◆ **TASKS TO CARRY OUT**
A. Using the interview on urban mobility, list the undesirable developments it says result when infrastructure doesn't keep pace with urban growth.
B. Write what comes next in the interview on urban mobility, starting right after its final sentence.

◆ **ARTICLE**
--- Start ---

GRAFT: So, electricity would again be the energy source used in these vehicles?
Stefan Liske: Yes, exactly. But when it comes to electricity, there is still the problem of storage. Lithium-ion batteries aren’t a very sustainable solution. The battery technology roadmaps that the big OEMs currently use as a basis will soon be unviable. But things will look better in the next ten or 15 years if oxygen-based storage becomes possible.
GRAFT: We are trained engineers, but we’re also dreamers. We’re interested in using social and technological innovation as a basis for rethinking things, also in terms of urban planning and architecture. You said there would be a number of diverse phenomena and technologies existing at the same time, i.e. different propulsion technologies and multiple modes of mobility: high-speed travel, hyperloop, even new types of air-based transport for goods and people. After a first phase around the turn of the 20th century, when overhead railways and subways enabled intersection-free transport, the use of the third dimension of urban space is becoming a widespread phenomenon again. Elevated maglev railways and drones are now starting to take advantage of vertical space, offering new opportunities for traffic systems in our hopelessly overburdened, ever-expanding metropolises. And when infrastructure doesn’t keep pace with urban growth, it results in undesirable developments, such as improvised neighborhoods, slums or unending traffic jams—the opposite of efficient urban density.

--- End ---

◆ **INFORMATION SHOWN**
--- Start ---

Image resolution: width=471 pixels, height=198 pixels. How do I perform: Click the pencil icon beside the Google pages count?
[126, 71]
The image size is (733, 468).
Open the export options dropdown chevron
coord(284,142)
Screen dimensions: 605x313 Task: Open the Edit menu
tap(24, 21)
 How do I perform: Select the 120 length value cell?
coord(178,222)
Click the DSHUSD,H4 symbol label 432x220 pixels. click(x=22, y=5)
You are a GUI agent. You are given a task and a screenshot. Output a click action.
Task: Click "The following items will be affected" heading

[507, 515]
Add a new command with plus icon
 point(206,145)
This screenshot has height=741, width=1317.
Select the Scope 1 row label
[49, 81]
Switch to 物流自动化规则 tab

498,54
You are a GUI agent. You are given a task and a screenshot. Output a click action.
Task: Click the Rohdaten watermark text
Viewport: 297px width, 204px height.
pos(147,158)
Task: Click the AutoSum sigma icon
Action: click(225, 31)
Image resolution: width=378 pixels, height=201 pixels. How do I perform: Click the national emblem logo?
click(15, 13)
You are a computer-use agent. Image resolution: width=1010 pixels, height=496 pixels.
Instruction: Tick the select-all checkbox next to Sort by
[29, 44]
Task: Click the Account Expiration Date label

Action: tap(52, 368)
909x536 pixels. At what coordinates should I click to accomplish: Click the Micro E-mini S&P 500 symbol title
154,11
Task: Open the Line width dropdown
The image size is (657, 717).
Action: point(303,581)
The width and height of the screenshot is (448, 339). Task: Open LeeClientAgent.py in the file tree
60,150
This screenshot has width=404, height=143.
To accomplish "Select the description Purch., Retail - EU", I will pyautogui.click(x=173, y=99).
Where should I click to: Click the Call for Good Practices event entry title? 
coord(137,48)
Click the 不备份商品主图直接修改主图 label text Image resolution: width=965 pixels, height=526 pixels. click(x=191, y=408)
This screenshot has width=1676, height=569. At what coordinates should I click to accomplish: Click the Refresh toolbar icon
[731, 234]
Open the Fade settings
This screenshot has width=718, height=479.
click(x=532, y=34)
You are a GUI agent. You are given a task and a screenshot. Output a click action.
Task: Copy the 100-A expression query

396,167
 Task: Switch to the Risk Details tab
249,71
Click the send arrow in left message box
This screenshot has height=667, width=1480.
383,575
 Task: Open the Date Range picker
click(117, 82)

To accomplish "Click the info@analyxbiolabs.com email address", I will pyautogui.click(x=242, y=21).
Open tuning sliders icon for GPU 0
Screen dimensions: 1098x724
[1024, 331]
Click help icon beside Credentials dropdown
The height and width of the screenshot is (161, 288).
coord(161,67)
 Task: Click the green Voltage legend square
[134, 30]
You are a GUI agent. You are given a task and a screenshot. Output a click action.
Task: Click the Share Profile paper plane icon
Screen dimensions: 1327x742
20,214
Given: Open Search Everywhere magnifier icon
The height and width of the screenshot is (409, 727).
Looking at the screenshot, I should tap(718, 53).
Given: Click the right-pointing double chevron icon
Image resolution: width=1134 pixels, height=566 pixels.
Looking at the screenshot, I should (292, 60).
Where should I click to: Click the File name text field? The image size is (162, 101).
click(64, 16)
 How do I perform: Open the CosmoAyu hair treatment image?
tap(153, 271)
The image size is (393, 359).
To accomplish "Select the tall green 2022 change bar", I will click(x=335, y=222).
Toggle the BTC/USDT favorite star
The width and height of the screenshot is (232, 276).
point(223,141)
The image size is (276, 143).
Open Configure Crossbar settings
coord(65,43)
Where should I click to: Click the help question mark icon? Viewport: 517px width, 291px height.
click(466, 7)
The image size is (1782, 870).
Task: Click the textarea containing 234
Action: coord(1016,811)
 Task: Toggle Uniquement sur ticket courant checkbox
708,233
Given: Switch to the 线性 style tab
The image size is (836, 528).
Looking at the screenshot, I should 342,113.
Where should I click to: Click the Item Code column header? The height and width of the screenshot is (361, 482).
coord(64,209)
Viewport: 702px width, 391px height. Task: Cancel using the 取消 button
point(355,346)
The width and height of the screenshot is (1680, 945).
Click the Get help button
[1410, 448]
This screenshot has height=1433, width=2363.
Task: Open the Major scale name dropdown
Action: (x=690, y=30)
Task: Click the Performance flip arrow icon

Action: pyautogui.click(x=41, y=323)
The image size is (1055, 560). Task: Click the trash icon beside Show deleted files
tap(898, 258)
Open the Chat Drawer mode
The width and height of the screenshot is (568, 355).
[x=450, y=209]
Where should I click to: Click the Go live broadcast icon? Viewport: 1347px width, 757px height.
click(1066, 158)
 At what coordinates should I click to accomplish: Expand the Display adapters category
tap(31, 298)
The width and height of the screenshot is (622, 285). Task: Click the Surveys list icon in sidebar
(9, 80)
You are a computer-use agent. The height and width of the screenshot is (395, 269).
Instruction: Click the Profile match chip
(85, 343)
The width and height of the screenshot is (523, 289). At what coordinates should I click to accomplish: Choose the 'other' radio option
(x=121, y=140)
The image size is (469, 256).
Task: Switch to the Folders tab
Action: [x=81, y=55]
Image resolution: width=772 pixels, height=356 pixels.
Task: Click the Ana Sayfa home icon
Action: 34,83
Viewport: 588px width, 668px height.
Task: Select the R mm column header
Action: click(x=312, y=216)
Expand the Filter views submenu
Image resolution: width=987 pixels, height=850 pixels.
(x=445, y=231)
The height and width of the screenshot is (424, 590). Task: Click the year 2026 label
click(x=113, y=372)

--- End ---

◆ **RESPONSES FOR EACH TASK**
A.
- improvised neighborhoods
- slums
- unending traffic jams

B.
Self-driving concepts, in particular, could have a long-lasting effect on our approach to urban planning. Together with intelligent parking systems, autonomous vehicles will be able to free up space that could subsequently be used by the urban community. For some cities, as traffic increases, this will become a question of survival; for others it will be about negotiating what can be done with this overall gain in spatial provision. It’s a bit like valet parking, but instead we’ll be dropped off at our door, hand over the key to the autonomous vehicle to park itself, which will then pick us up again as needed. This will save on the space required for parking. The more prepared we will be to make our own car available to the community, or to give it over to carsharing schemes, the fewer vehicles there will be in a given urban space. This is one of the most exciting challenges for the future: achieving a good balance of mobility and high-quality urban spaces.
At any rate, many of the dogmas established in the 20th century will gradually fall away. If traffic becomes zero-emission in terms of exhaust fumes and noise, and becomes safer due to the application of artificial intelligence, many of the basic conditions of the Athens Charter—which advocated the separation of transportation routes and urban spaces and which formed the basis of urban planning laws across the world—will no longer be applicable. This would mean that many questions would need to be addressed again, right down to the noise reduction standards demanded of building façades. City planning processes could then approach transportation and urban space in a much more integrated fashion.
At the same time, cars have become modern, small-scale manifestations of third places. What about that aspect? What happens in my car when I no longer want or need to drive it myself? This opens up a huge range of new discussions. In 2016, together with other partners, GRAFT and PCH Innovations carried out a feasibility study on the future use of Berlin’s Tegel airport (p. XX) and the development of an entire urban quarter. At the time, you predicted that autonomous vehicles would be funded by advertising revenues and in this way be free of charge for the end-user. Such a modified mobility model would provide a considerable boost towards the transformation of our urban societies.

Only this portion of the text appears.